【甲子園】銚子商業野球部の江川卓攻略。
こんばんは、スギモトです。
note毎日投稿34日目です。
今日は銚子商業野球部について書きます。
昭和の怪物「江川卓」を73年夏の甲子園で撃ち破ったことで有名です。
そんな銚子商業と作新学院が初めて相対したのは1972年、銚子球場でした。
「黒潮打線」の爆発を期待して地元民が球場に押し掛け、作新学院は完全にアウェー。
誰しもが銚子商業の優勢を期待していました。
しかし、江川の投球に三振20ヒット1本とまるで歯が立たず地元民は呆気にとられました。
圧倒的なまでの力の差を見せつけられました。
銚子商業監督斎藤さんはこの日から江川の攻略を始めます。
作新学院に定期的に練習試合を申し込み、江川の豪速球対策や癖を研究し続けた結果三振の数はみるみる減っていきました。
この時にはもう江川は何か違うと違和感を持ち始めたのではないでしょうか。
そして時は流れて1973年夏の甲子園です。
栃木県予選を2回戦から準々決勝まで3試合連続のノーヒットノーランで勝ち上がり、準決勝の小山高校戦も、9回までは無安打に抑えるというとんでもない実績を引っ下げ江川は甲子園に乗り込みます。
そんな両校は2回戦で対戦します。
試合序盤から三振は少ないものの、やはり江川の豪速球と伝家の宝刀「カーブ」に苦しめられます。
この時江川の「なにか違う」という違和感から「負けるかもしれない」というものに変わっていました。
試合は両チーム無得点のまま延長10回裏、銚子商はサヨナラのチャンスを掴みました。
2死一、二塁の場面で2番・長谷川泰之選手が一二塁間を破るヒットを放ちました。
二塁走者は悠々ホームインと思われましたが、キャッチャー本塁の手前で走者をブロックし、作新はどうにか徳俵で踏みとどまりました。
こと時江川は「完全に終わった」と思ったと話しています。
試合途中から降り始めた雨は延長に入って勢いを増し、12回裏の銚子商の攻撃が始まる頃にはバケツを引っくり返したような大雨になっていました。
「江川は雨に弱い」というデータが銚子商業にはありました。
「勝てるかもしれない」銚子商業ナインが再び奮起します。
2つの四球とヒットで1死満塁、打席には今日ヒットを放っている2番の長谷川選手が入りました。
3ボール2ストライク。
銚子商業斎藤監督がこの局面でスクイズのサインを出したということは後に明らかになります。

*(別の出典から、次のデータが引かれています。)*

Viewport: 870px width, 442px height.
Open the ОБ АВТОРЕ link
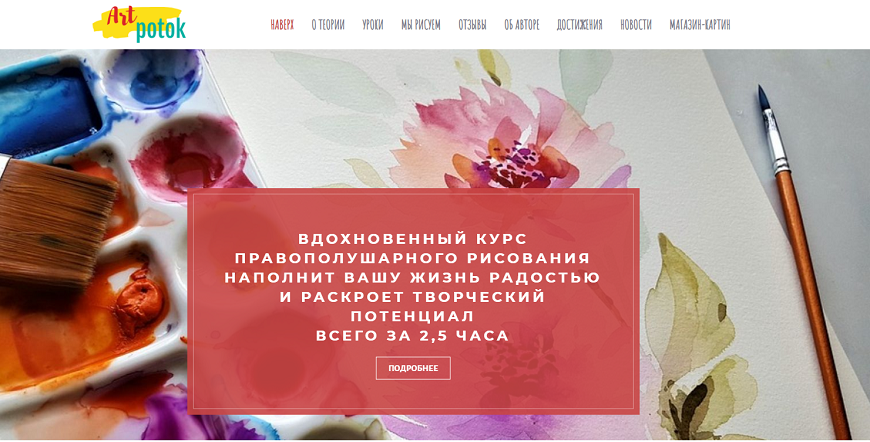pyautogui.click(x=522, y=25)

何故なら、最後はサヨナラ押し出しフォアボールという結果で激闘の幕が下されたからです。
元高校球児であり、僭越ながら甲子園にも出場することができた経験から言っても斎藤監督の「攻略」は凄すぎます。
今でこそネットが当たり前にあり、簡単に情報を入手できますが当時はそんなものありません。
知恵と工夫でここまで強くなれるということを証明しました。
そして翌年1974年の甲子園ではなんと優勝してしまいました。
こんなサクセスストーリー聞いたことがありません。
僕が言うのはおこがましいですが、甲子園は良い所です。
満員の甲子園から第一試合のまだ観客が一人もいない静まり返った甲子園まで、甲子園は様々な表情をします。
全国の高校球児はここに行くために3年間野球以外の全てを投げ捨てて練習に取り組みます。
その中でも選ばれたほんの一部しか甲子園には行けません。
僕にとって甲子園は生涯忘れることの出来ない体験でした。
今年もセンバツ甲子園が始まり初日から手に汗握る展開の試合が続いています。
1日でも早く満員の甲子園で応援団と一体となってプレーできる日が来てほしいと切に願っています。
それではまた明日。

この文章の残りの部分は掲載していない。